Instructions for the task ▸
Nothing but the lines from the start of the records below through the line that has "Выбор редактора (29, 1046)" should appear, each exactly as given.
Material to process section start
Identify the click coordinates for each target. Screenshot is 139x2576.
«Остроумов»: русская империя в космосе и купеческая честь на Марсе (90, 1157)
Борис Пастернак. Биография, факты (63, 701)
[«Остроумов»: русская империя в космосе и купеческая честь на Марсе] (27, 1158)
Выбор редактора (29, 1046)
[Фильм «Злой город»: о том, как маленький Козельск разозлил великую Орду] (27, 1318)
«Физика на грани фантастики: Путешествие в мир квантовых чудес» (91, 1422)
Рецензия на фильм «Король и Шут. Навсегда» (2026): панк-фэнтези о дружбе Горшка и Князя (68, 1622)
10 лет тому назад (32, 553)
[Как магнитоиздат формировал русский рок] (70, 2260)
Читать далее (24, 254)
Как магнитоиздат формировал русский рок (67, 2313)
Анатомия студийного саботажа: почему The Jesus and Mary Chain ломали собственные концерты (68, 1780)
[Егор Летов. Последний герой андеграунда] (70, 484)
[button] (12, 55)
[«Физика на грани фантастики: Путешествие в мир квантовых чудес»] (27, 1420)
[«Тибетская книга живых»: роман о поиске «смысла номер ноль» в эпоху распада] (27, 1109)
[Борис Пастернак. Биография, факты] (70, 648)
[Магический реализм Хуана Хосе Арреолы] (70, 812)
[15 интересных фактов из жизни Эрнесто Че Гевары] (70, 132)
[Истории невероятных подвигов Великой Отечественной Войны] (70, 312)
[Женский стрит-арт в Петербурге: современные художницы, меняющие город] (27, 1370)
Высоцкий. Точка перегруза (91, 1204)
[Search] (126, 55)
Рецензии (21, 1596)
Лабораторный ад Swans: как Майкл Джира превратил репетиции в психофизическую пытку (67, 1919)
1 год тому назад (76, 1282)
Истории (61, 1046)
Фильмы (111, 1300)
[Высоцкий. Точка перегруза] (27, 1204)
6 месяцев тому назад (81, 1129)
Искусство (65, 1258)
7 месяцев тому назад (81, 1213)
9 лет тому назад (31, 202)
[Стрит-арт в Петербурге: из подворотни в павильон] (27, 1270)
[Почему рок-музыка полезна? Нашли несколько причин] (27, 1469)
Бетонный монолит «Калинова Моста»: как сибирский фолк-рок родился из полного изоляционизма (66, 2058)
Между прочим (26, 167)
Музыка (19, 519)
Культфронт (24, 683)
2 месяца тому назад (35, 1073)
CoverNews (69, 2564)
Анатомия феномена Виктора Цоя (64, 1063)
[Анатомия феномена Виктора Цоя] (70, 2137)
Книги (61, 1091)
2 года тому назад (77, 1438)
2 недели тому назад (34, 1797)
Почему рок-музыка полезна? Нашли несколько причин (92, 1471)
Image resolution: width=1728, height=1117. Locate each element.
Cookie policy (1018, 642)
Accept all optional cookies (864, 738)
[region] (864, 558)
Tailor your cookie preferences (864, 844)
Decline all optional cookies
Material to process section end
Task result ▸
Identify the click coordinates for each target. Screenshot is 139x2576.
«Остроумов»: русская империя в космосе и купеческая честь на Марсе (90, 1157)
Борис Пастернак. Биография, факты (63, 701)
[«Остроумов»: русская империя в космосе и купеческая честь на Марсе] (27, 1158)
Выбор редактора (29, 1046)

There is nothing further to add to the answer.